In the passage on the latent-heat storage, what melting temperature did differential scanning calorimetry give for the actual salt inventory?
Begin Text provided
Once the GT and HRSG are back in operation, the storage is charged, thereby returning it to standby conditions. During this time, an auxiliary boiler remains in minimal load operation, providing a standby for the HRSG/GT system until the storage system is again ready for operation. The storage is charged using steam directly from the HRSG. The steam can bypass the storage in total, which is normal operation, or in part (Fig. 1, purple), which is controlled by the bypass valve.

Steam flows downwards through the storage from the top to the bottom. At the beginning of charging, steam condenses. At the outlet of the lower header, the piping splits, with one part leading to a pressure release valve and a cooling pool for the condensate, and the other to the power plant system. Both of these piping sections are valve-controlled. The exiting steam temperature increases with the state-of-charge of the storage. Once the saturation temperature (~224 °C) is reached, the steam can be used by the power plant system; until this time, it is disposed of in the cooling pool. The mass flow rate going through the storage system is ramped-up during charging via a controlled bypass valve in order to maximize the steam used by the system. For most of the charging cycle, the steam cools in the storage but does not condense and is passed on to the customer. Because there is no phase change in the HTF during this time, comparatively little energy can be transferred, and charging, therefore, takes notably longer than discharging; the steam supply system continues operating while charging.

Storage design

In order to produce this superheated steam for these requirements, a thermal energy storage was developed. The development, detailed in ref. 7, resulted in a finned-tube shell-and-tube style latent-heat storage. The fins are assembled on the tubes with the clipping method studied by Johnson et al. in ref. 13. Figure 2 shows the resulting hexagonal fin-tube assembly design. These fins are integrated to increase the heat transfer surface to the phase change material (PCM), which has a low thermal conductivity, especially when heat transfer is limited to conduction after solidification. The fin design results from a combination of two-dimensional simulations of heat transfer, empirical experience in manufacturing extruded aluminum, and experience with previous fin designs; the tube spacing in this storage is very dense at 70 mm.

Fig. 2: Diagram of fin-tube assembly.
figure 2

Tree-like aluminum fins are held together by two spring-steel clips around a central steel tube.

Due to its melting temperature between the system limitations of 300 °C and 350 °C, as well as proven thermal stability as a PCM14, sodium nitrate is used. The relevant material properties, as discussed by14, are a theoretical melting temperature of 306 °C, a specific heat capacity of 1655 J (kg K)−1, a heat conductivity of 0.55 W (m K)−1, and a latent heat of 178 kJ kg−1. The melting temperature of the actual salt inventory was measured using differential scanning calorimetry at about 304 °C (shown in the Supplementary Methods: Materials analysis, Supplementary Fig. 1). The ca. 32 t of storage material is on the shell side of the storage, directly contacting the fins. Figure 3 shows the storage installed, connected, and thermally insulated at the cogeneration plant, both as (a) a picture and (b) as a schematic diagram giving the basic dimensions.

Fig. 3: Cogeneration plant with integrated storage.
figure 3

a A picture and b a schematic diagram. For reference: the control cabinet at the bottom left is 2 m tall.

Storage filling

Technical-grade sodium nitrate is the storage material in this system. This salt has a melting temperature of approximately 306 °C [14, and literature cited therein]. Due to the density differences in the salt depending on its temperature and form (Supplementary Methods: Materials analysis, Supplementary Table 2), filling is an iterative process. The iteration steps include manual filling, heating above the melting temperature, and active cooling as low as the system allows, followed by passive cooling down to safe working conditions.
End Text provided
Begin Data lines
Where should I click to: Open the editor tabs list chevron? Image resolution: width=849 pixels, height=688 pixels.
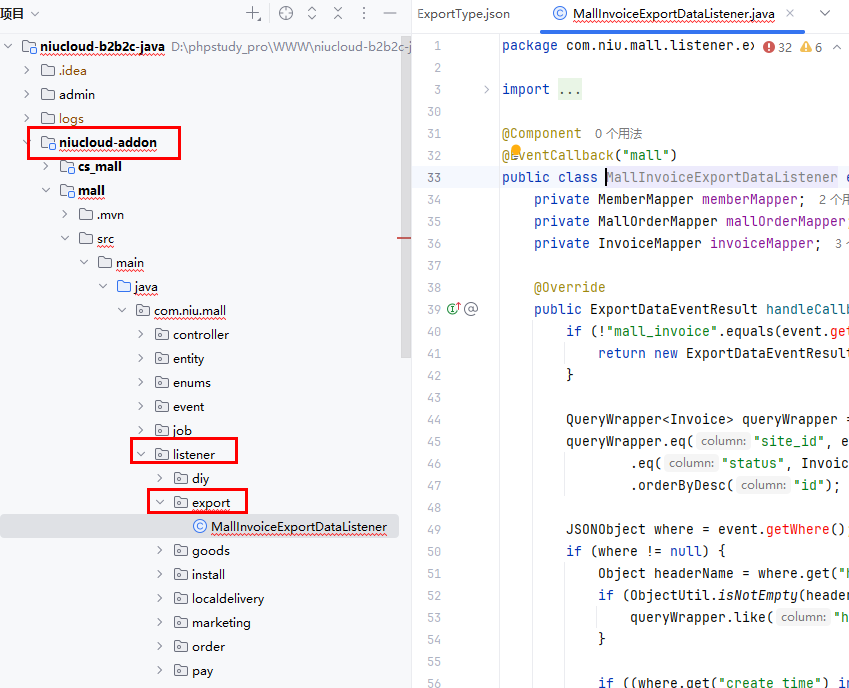825,14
End Data lines
* **Exercise output**: About 304 °C.